I bumped into the vivacious Else Torp and her husband Paul Hillier at the Glyndebourne premiere of Brett Dean's Hamlet on Sunday, and was able to tell them how much pleasure I'd got out of the Theatre of Voices' Grigorjeva CD, also recorded in the Niguliste Museum. Paul now has the score of the Vespers I heard premiered in April - he's not only more deserving but luckier than me, because the friendly Galina was very apologetic that she couldn't issue one when we met, having noticed some mistakes - and very much wants to perform it. In the meanwhile, terviseks (cheers) to my favourite conductor and friend Neeme Järvi on his 80th birthday, two days of celebrations of which took place in Tallinn last week.
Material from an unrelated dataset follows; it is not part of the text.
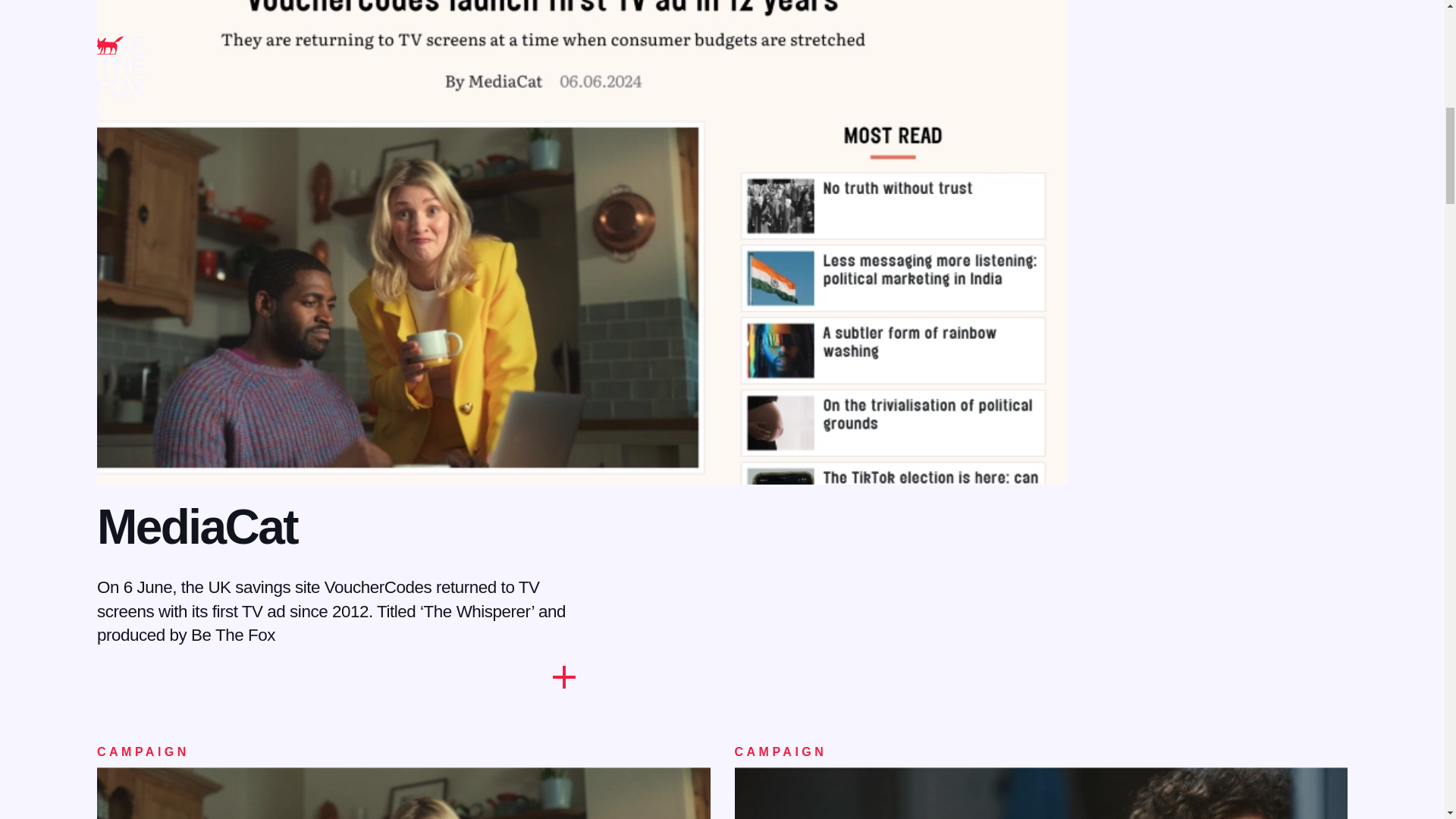
MediaCat (197, 526)
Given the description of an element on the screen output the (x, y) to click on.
Time and costs didn't permit my going, but we meet again in Pärnu in August.

8 comments:

Willym said...

I do wish Blogspot had a "like" "love" "enjoyed" button(s) as nothing I would say could add to this or adequately express my pleasure in reading it.

Susan Scheid said...

Ah, this post brings back so many fond memories of our own visit to Tallinn--and also a hope that we may have a chance to return there one day. And what a nice surprise to see Nicolas Horvath mentioned at the end of the post, together with Jan Rääts, for it was on that trip to Tallinn that I first heard Horvath perform, and Jan Rääts was present then as well.

Susan Scheid said...

PS: Just finished reading your excellent TAD piece, and am glad to be reminded of composers I'd explored a bit after visiting Tallinn and learning of others brand new to me. I'm particularly eager to hear Grigorjeva's Vespers, which I gather is not yet available on recording?

David said...

Aita (thanks), dear Will. Sue, what a coincidence that you got to hear the same pianist and composer while you were there. I know Anneli is a great fan of Nicolas Horvath. Indeed, as far as I know the Grigorjeva Vespers are still to be recorded - though that concert was possibly broadcast on Estonian Radio, which keeps a huge archive - though don't miss either the Theatre of Voices Grigorjeva CD or another which I was given of the Estonian Male Voice Choir in her music.

Susan Scheid said...

Have been listening to the nature morte CD ever since you first mentioned it. We both love it, particularly the track you noted and another (I think I may have commented back to you at the time that nature morte itself (I think it was) put in mind Anne Boyd's I crossed a Bridge of Dreams. So, all this is to say, thank you for making yet another wonderful musical introduction!

David said...

I've forgotten about it. Which is the second track you especially love?

Susan Scheid said...

David: Actually, we like all three tracks of the nature morte sequence (nature morte, The Butterfly, and Who Are You?), but the one in addition to Who Are You I was thinking of was indeed nature morte (the first of the three tracks in the sequence). And now here's another "small world" sort of thing: as I noted in my earlier comment, nature morte reminded me of Anne Boyd's "As I crossed a bridge of dreams." In looking back, I realized Else Torp was among the Ars Nova Copenhagen singers I heard sing the Boyd piece when in Wales. I think you'll recognize her in one of the photos here.

David said...

Indeed, on the left in what I think is the last picture. One of the Hilliers' daughters was there at the new Hamlet, too. Lovely family, so easy and friendly. I wish the Theatre of Voices were back in East Neuk in just over a week's time, but Paul told me they're due to return in 2018.